Income tax incentives and investment tax allowances are extended until Dec 31, 2025 in the aerospace sector to encourage capacity expansion of existing companies and attract investments from new companies.
For Internet facilities for the people, the government will speed up the implementation of the JENDELA project. A total of RM725 million is provided this year to implement digital connectivity in 47 industrial areas and nearly 3,700 schools.
He explained that a total of RM1 billion is also available as a financing fund under BNM to help MSMEs automate business processes and digitise operations.
Meanwhile, he said the accumulated investment value for government-linked companies (GLCs) is estimated at RM50 billion this year.
He said GLCs including Khazanah Nasional and the Employees Provident Fund (EPF) will invest in innovative and high-growth local start-up companies with an investment value of RM1.5 billion.
On the transport project, Anwar said the government is committed to continuing and expediting the implementation of the Pan Borneo Sabah highway and the Sarawak-Sabah Link Road which would involve a total cost of RM20 billion covering over 1,000 kilometres.
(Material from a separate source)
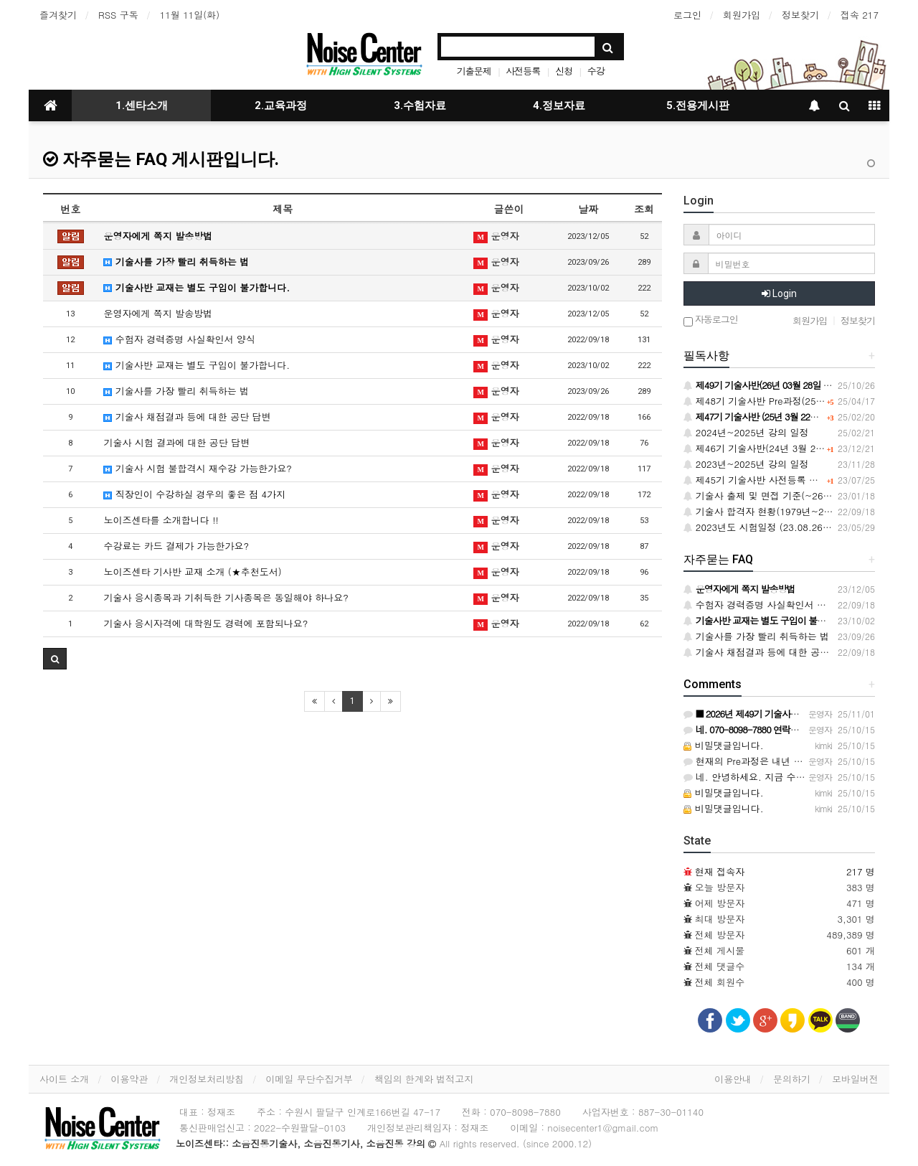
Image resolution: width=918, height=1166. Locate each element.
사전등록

Regarding the Mass Rapid Transit 3 (MRT3) project, he said the government will review the details of the project to ensure the best value, and is confident of achieving additional savings with project value of under RM45 billion.
Originally in 2018, the MRT3 project was estimated to cost RM68 billion. Last year, the project procurement process started and the project cost was estimated at RM50 billion.
Meanwhile, for the M40 group, Anwar said starting from 2023, the resident individual income tax rate will be reduced by two per cent for each income range of over RM35,000 to RM100,000, and the government will increase the tax rate by between 0.5 and two per cent for each income range of over RM100,000 to RM1 million.
On the issue of social protection, Anwar said the government plans to expand the tax relief for life insurance premiums or takaful life contributions to cover voluntary contributions to the EPF of up to RM3,000.
The Prime Minister said the government supports increasing the total investment limit of Amanah Saham Bumiputera (ASB) and Amanah Saham Bumiputera 2 (ASB2) to RM300,000 compared to RM200,000 previously as a way of increasing equity holdings among bumiputeras.
“This administration also agrees to increase the size of the Amanah Saham Malaysia (ASM) fund by RM5 billion,” he said.